We further increased an additional copy of PcPsiM on plasmid pHZR02 using an independent T7 expression frame after the psiH gene. The resulting plasmid pHZR20 was co‐transformed into strain P02 with plasmids pHZR08, pHZR13 and pHZR14 to generate the strain P13. Strain P13 showed an obviously increased psilocybin titre of 33.8 mg/L in flask fermentation, which was 1.4 times higher than that of strain P07. The titre of unmethylated norbaeocystin was 8.1 mg/L, which was 92.3% lower than that of strain P07, demonstrating that increasing the copy number of the psiM gene could greatly enhance the first step of methylation. However, excessive amounts of one‐step methylation product baeocystin (36.0 mg/L) were accumulated, indicating that the second round of methyl transfer was still inefficient, which may be attributed to the higher catalytic efficiency of PsiM towards norbaeocystin than that of baeocystin (Hudspeth and Rogge 2024).
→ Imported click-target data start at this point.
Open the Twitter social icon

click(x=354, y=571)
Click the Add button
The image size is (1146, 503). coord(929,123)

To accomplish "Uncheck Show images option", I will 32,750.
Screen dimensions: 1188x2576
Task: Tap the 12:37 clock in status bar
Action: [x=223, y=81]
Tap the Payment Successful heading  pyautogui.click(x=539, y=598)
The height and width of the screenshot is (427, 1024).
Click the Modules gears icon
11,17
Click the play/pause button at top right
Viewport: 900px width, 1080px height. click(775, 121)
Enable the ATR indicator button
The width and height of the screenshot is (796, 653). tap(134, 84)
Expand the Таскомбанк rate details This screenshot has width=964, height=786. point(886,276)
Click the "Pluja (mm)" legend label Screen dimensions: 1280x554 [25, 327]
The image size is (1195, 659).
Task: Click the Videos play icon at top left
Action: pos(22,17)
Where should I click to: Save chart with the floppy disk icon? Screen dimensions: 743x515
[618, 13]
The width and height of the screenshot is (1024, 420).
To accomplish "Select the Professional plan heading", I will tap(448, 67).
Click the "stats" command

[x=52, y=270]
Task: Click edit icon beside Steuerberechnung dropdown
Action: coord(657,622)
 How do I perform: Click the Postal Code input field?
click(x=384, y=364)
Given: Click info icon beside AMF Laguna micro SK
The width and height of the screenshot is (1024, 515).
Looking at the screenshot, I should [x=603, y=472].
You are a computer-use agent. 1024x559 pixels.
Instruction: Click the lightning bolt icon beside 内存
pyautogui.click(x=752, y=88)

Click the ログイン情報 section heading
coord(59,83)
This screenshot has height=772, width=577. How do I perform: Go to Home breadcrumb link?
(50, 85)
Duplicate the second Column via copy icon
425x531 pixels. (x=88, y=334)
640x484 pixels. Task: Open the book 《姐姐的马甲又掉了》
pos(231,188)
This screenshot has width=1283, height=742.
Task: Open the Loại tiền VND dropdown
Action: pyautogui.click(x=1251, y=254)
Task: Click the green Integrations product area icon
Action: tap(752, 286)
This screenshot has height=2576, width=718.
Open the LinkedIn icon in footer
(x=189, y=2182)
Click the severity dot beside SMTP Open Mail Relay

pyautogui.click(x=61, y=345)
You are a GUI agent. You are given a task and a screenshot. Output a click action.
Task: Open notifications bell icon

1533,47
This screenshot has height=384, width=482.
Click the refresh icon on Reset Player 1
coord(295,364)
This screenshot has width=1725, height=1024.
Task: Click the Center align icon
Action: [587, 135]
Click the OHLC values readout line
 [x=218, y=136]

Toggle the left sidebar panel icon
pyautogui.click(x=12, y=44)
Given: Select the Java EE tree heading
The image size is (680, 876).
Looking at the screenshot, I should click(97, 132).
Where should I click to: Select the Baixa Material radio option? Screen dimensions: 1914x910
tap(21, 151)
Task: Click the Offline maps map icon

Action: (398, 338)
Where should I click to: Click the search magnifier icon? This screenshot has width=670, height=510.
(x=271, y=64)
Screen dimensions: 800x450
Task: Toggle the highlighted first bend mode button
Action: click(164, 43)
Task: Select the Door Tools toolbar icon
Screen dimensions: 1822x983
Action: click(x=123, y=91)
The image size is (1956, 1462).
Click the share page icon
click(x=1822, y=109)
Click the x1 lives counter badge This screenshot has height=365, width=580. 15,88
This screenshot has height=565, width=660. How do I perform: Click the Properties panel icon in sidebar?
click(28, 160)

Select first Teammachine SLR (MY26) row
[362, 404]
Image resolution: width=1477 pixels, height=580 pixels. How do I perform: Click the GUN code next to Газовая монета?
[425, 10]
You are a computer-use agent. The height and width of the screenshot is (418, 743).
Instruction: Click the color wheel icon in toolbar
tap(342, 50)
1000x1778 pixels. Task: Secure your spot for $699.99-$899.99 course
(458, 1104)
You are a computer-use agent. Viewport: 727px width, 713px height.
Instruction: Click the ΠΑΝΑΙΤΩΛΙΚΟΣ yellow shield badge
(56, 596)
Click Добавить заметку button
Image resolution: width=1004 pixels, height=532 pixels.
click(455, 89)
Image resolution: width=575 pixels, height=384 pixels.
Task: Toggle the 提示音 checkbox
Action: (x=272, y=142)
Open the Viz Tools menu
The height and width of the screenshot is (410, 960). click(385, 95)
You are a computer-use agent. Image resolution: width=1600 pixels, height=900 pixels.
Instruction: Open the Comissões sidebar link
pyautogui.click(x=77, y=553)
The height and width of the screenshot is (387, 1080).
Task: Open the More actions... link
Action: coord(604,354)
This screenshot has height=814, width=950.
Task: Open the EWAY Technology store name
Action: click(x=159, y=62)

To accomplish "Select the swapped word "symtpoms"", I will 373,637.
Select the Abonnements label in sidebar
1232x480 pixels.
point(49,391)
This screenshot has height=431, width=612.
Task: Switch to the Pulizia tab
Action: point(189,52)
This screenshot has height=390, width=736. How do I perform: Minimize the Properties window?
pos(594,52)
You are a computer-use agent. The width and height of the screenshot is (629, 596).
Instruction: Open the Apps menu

To test the ability of the engineered strain in de novo synthesising psilocybin, a modified M9 medium was used for fermentation. The result showed that psilocybin reached its maximum titre of 9.4 mg/L at 72 h, demonstrating that psilocybin was de novo synthesised in strain P13. However, the production was lower compared to the previous E. coli co‐culture strategy (Flower et al. 2023), which may be attributed to the poor growth of strain P13 in M9 medium. To optimise the culture condition for improving psilocybin production, strain P13 was cultured in different fermentation media. Strain P13 was subjected to 100 mL of LB, LBG and TB medium, respectively, and was cultured in 500 mL baffled fermentation flasks. The results showed that psilocybin reached its maximum titre of 29.9 mg/L at 24 h in LB medium, 79.4 mg/L at 48 h in TB medium and 75.7 mg/L at 72 h in LBG medium, respectively (Figure 5C). The highest psilocybin production in TB medium increased by 232.2% compared to LB medium and was a 100‐fold improvement over the starting strain P03. LBG medium also produced a high titre of psilocybin, but it required a longer culture time than that of TB medium (Figure 5C), which may be attributed to the fact that E. coli consumed glucose for rapid growth when LBG medium was used, and the accumulation of acetic acid inhibited product synthesis until glucose was depleted (Lee 1996). Whereas the carbon source of TB is glycerol, E. coli consumed glycerol at a slow rate, resulting in a decrease in the carbon flux entering the fermentation and less accumulation of acetic acid (Lee and Chang 1990). Therefore, our results suggest that TB medium is suitable for psilocybin production in flask fermentation.